Letter by letter, the old world of her parents opened up. She
learned about a father she barely remembered and about a mother
whose heroism on the home front was underscored by a wifely
anxiety that she rarely revealed while raising three children
alone. For Brigham, who had read countless historical documents
as a writer of six books (four of them on Columbus), this intimate
look proved to be a comfort she never expected. "Getting
to know him was a healing process for me," Brigham says.
"I now feel like I really know my father." Her brother
Mike Klein, a retired FBI agent, had the same reaction: "The
letters personalized him for me, but it also reminded me of
the sacrifices our fathers gave for this country and how that
kind of sacrifice is still happening."
It was the stoic heroism that touched Brigham's daughter, lawyer
Amy Boulris. For Boulris, pregnant with her third child and
about the same age her grandmother was when her grandfather
died, reading the letters has prompted her to look inward. "It's
made me ask myself: If my grandfather and grandmother did this,
would they be proud of me? Am I doing something that's worthy
of their sacrifice?"
Brigham's original intention was to compile the letters for
her immediate family -- Mike, sister Cissy, her four children
and her nephews and nieces. But her Barcelona editor, a naval
history aficionado, became intrigued with her discovery. He
convinced her that the message of love and faith deserved a
bigger audience, particularly with this generation's growing
interest in World War II.
"I'm fortunate to have these letters, but there are a lot
of war orphans who don't have anything," she says. "They
know very little about their fathers."
Brigham's younger sister, Cissy Peters, who lives in Canada,
considers the letters a precious gift. "When I received
the original manuscript, I knew it was special, but I was unprepared
for the profound effect it would have on me. I was on holiday
that August, and I sat alone on the shores of Lake Erie in southern
Ontario, and I read and sobbed for three days."
Brigham feels grateful to her mother for saving them. Jacque
Klein even wrote a foreword to her children, which Brigham discovered
while scrambling to save heirlooms during Hurricane Andrew:
"He is an attractive acquaintance to you, and I want you
to know and love him as I did.
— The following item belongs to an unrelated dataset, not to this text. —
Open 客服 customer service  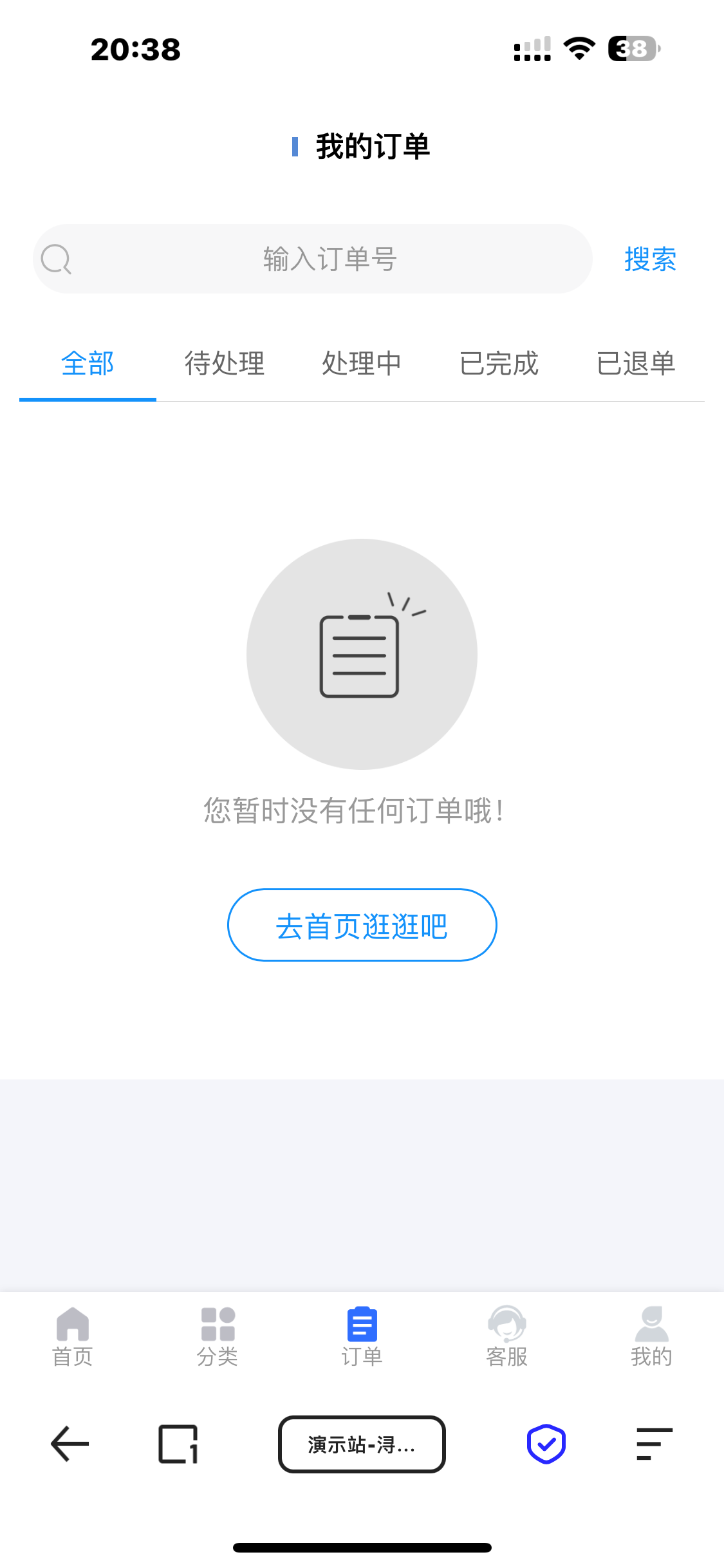pyautogui.click(x=506, y=1336)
I learned to know and love him
through his letters ... I shall tell you our story through his
letters and, as well as I can remember, my answers to them."
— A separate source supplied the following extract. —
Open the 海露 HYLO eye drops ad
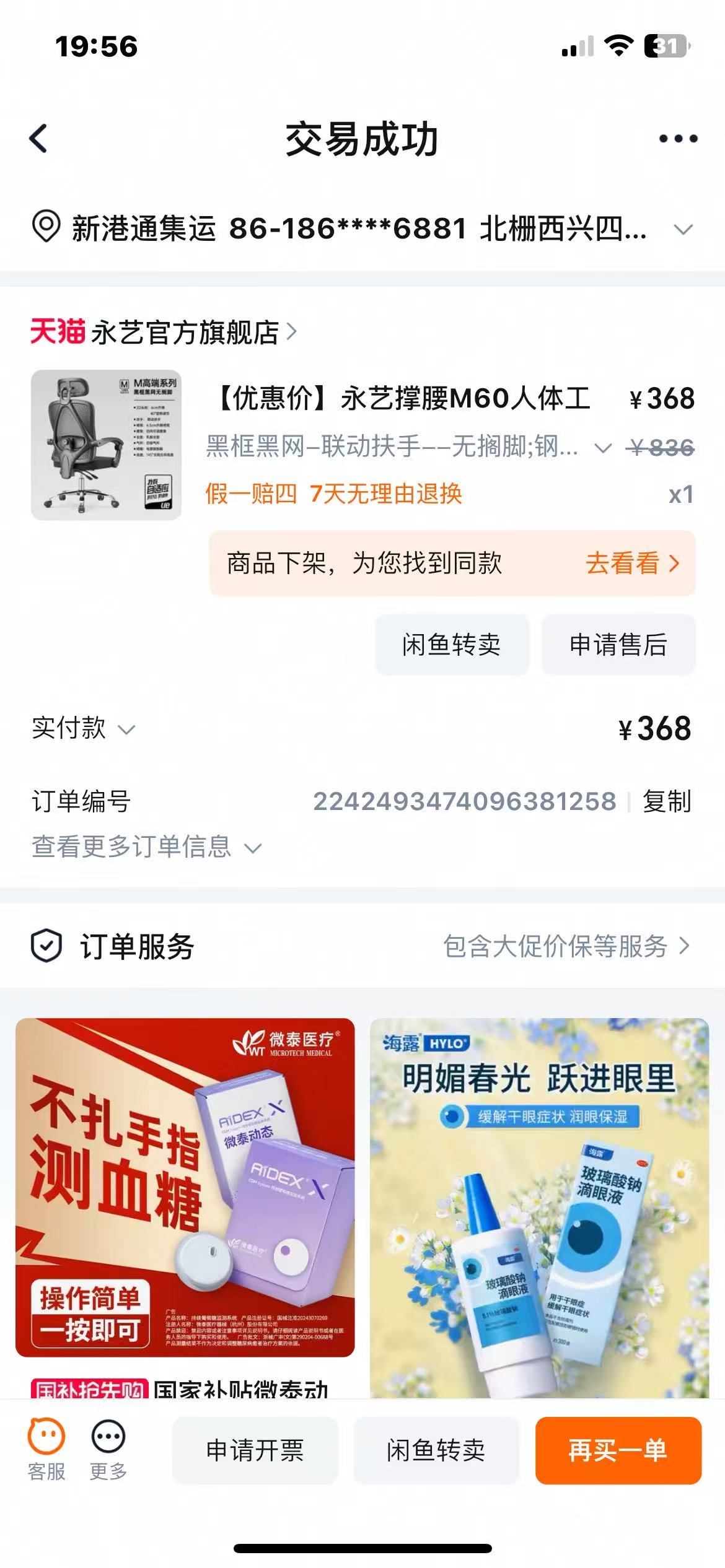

History has always carried a touch of the personal for Brigham.
As a child growing up in Virginia, Christopher Columbus fascinated
her when a friend of her father's wrote a Pulitzer Prize-winning
biography of the man. After attending Rollins College as a Spanish
major, she pursued her love of Spanish literature and history
as a Woodrow Wilson Fellow at Claremont Graduate School. Perhaps
it is her historian's background that helped her communicate
with the German captain of U-616 in 1999, when she wrote him
a letter introducing herself. He wrote back immediately. Both
letters are included at the end of the book. Though they had
an opportunity to meet, Brigham decided the brief correspondence
was enough for her. "It was war, and this is what these
men did. I could understand that, because my father was a man
of war, too." Brigham worries about the lost art of letter
writing at a time when the United States is involved in a different
kind of war. In this era of technology, young soldiers call
and e-mail home, a wonderfully instantaneous form of communication
but something that might not weather the test of time as well.